What you need to do: Can you quote the lines of the material below word for word, starting with the line that contains "492x349 pixels. At" and going on through the line that contains "[x=106, y=65]"?

Pointing material for text and elements
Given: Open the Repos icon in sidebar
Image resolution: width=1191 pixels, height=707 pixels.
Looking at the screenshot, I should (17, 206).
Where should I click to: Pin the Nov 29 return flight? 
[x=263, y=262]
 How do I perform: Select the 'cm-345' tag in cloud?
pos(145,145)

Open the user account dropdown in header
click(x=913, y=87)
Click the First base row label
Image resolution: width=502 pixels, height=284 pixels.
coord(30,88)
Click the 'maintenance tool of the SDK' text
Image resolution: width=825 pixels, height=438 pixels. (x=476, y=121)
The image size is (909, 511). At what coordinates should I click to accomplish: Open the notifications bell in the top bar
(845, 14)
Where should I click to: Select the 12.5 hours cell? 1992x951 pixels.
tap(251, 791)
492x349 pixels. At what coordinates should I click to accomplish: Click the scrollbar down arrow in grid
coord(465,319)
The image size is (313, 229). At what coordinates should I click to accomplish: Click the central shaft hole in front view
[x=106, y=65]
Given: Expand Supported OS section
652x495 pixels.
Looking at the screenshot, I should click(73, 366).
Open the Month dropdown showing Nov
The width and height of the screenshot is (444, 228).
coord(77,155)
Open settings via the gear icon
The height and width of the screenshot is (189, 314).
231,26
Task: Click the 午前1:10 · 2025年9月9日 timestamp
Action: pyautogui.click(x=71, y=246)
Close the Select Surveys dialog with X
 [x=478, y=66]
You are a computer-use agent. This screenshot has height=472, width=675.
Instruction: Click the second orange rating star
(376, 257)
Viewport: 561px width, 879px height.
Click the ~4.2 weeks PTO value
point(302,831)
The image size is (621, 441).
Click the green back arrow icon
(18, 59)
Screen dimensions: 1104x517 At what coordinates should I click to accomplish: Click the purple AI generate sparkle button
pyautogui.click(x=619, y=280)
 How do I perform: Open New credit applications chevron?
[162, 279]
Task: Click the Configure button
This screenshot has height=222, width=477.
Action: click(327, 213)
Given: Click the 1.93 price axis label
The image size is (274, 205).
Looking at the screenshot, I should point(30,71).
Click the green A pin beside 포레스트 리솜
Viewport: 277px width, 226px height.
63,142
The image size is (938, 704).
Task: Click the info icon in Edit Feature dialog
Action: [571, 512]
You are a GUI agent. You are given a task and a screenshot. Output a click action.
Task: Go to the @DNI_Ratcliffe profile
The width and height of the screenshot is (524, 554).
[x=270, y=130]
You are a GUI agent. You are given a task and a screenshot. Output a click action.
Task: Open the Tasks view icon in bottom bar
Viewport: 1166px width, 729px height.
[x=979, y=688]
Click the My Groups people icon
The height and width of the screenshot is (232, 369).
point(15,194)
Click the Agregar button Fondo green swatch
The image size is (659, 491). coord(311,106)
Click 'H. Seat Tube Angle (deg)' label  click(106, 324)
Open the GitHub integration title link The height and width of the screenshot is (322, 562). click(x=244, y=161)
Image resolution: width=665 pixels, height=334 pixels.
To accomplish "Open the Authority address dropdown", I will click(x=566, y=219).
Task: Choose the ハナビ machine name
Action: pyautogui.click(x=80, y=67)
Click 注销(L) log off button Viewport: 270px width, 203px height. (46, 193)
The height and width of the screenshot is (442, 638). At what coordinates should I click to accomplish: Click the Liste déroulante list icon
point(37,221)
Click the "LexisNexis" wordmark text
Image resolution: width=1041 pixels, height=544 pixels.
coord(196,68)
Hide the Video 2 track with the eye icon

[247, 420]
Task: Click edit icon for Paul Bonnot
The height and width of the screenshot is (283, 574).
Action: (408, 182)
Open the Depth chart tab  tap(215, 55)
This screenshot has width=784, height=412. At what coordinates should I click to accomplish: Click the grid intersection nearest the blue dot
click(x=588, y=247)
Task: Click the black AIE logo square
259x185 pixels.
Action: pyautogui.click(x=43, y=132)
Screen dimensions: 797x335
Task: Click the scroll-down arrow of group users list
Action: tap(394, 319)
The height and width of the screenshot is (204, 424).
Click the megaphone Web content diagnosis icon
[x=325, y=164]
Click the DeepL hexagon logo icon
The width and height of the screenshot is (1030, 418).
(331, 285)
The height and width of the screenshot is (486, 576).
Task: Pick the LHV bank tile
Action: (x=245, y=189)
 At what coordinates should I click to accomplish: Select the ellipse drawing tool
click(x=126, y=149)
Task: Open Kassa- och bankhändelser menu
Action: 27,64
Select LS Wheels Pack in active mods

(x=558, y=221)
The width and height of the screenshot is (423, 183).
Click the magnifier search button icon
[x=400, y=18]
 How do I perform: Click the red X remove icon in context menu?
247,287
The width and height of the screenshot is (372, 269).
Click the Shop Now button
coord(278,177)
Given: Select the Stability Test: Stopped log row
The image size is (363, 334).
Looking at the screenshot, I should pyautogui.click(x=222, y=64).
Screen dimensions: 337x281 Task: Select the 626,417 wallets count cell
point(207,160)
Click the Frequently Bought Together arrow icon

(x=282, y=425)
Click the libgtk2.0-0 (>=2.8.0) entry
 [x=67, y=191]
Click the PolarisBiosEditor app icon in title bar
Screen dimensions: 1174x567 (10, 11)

Solution for this problem:
492x349 pixels. At what coordinates should I click to accomplish: Click the scrollbar down arrow in grid
coord(465,319)
The image size is (313, 229). At what coordinates should I click to accomplish: Click the central shaft hole in front view
[x=106, y=65]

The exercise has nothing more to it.